▶ **Text provided**:
────────
Before I was going to make the homemade alfredo sauce, I was really torn to make a sage and brown butter sauce (one my kids totally love), but to me that is a bit seasonal and I had no sage growing as it is winter in Wisconsin. That’s when I knew my kids would love a creamy and cheesy alfredo sauce. They devoured this pasta.
Let’s get started.
1 batch of gnocchi (make your own, or try store bought)
5 tbsp unsalted butter
2 cloves of garlic, minced
1 1/2 tbsp all purpose flour
1 cup heavy cream
1 1/2 cup of milk
3/4 cup of grated Parmesan cheese
1 tsp salt, to taste
1 tsp cracked black pepper, to taste
Now the gnocchi we tried was from Costco. It was from Maffei, and something we have never tried before. You can try any brand if you want and it is typically found nowadays in your frozen section, or refrigerated pasta section at your grocery store. Again, if you don’t want to go that route, make your own. It’s not difficult, and in all honesty the texture is better when done homemade.
Start by bringing a large pot of water to a boil. This will take a handful of minutes, so make your alfredo sauce as this is happening. Grab a good spoonful of course salt and add it to your water as well.
Let’s make the sauce.
To another sauce pan, bring it to medium heat and add in your butter. Let that begin to melt, then toss in your garlic. Let that cook a minute or so and once the butter is melted and slightly bubbling, stir in the flour. Mix well so that it forms a nice paste. Cook this for another minute or two but be careful not to overcook the flour. You want a light blonde, if that, for this sauce. Remember, it’s alfredo sauce.
Add in the cream, and milk, and continue to whisk until the flour breaks up, and begins to thicken. Once that sauce begins to thicken, add in the parmesan cheese, salt, and pepper, and continue to whisk. Lower the heat, and stir occasionally while you add your gnocchi to your boiling, salted water.
This particular gnocchi took about 1 1/2 minutes to cook. Once these babies were floating, I removed with a slotted kitchen spider, let the drain, and added them directly to the alfredo sauce. Once all added, stir them gently into the sauce, and serve family style.
My family devoured this stuff. Creamy, cheesy, garlicky. It was right up everyone’s alley. The store bought gnocchi? Uh, not a big fan but something that was quick to make during a busy work night. The sauce. Make the sauce. Enjoy.
────────
▶ **Stated exercise 1**:
Copy the part of the gnocchi alfredo recipe from "5 tbsp unsalted" to "when done homemade." word for word.
▶ **Stated exercise 2**:
State whether each statement agrees with the gnocchi alfredo recipe, answering yes or no and quoting the words from the recipe that decide it: (a) the gnocchi used came from Costco; (b) the sauce calls for two cups of heavy cream; (c) the gnocchi took about five minutes to cook.

▶ **Data segment**:
────────
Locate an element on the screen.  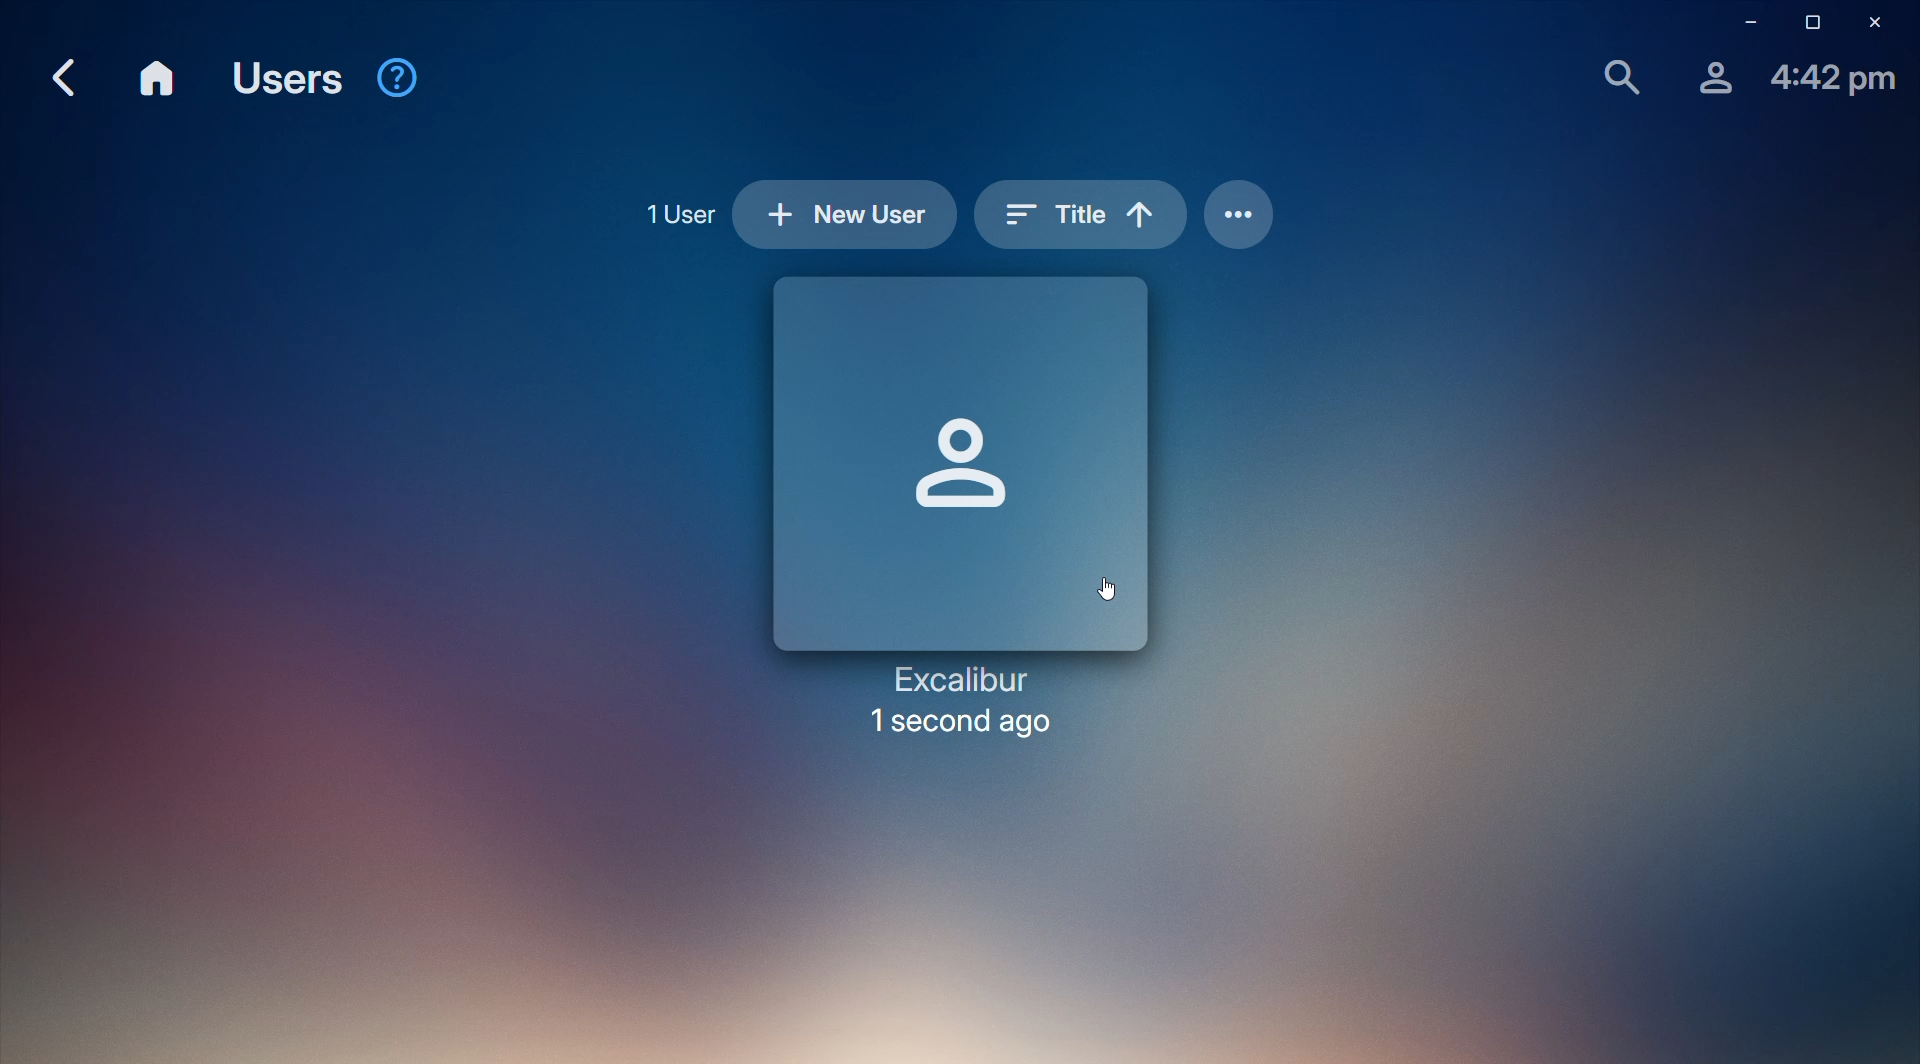
Restore is located at coordinates (1806, 24).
────────
▶ **Full output 1**:
5 tbsp unsalted butter
2 cloves of garlic, minced
1 1/2 tbsp all purpose flour
1 cup heavy cream
1 1/2 cup of milk
3/4 cup of grated Parmesan cheese
1 tsp salt, to taste
1 tsp cracked black pepper, to taste
Now the gnocchi we tried was from Costco. It was from Maffei, and something we have never tried before. You can try any brand if you want and it is typically found nowadays in your frozen section, or refrigerated pasta section at your grocery store. Again, if you don’t want to go that route, make your own. It’s not difficult, and in all honesty the texture is better when done homemade.

▶ **Full output 2**:
(a) Yes: "Now the gnocchi we tried was from Costco."
(b) No: "1 cup heavy cream"
(c) No: "This particular gnocchi took about 1 1/2 minutes to cook."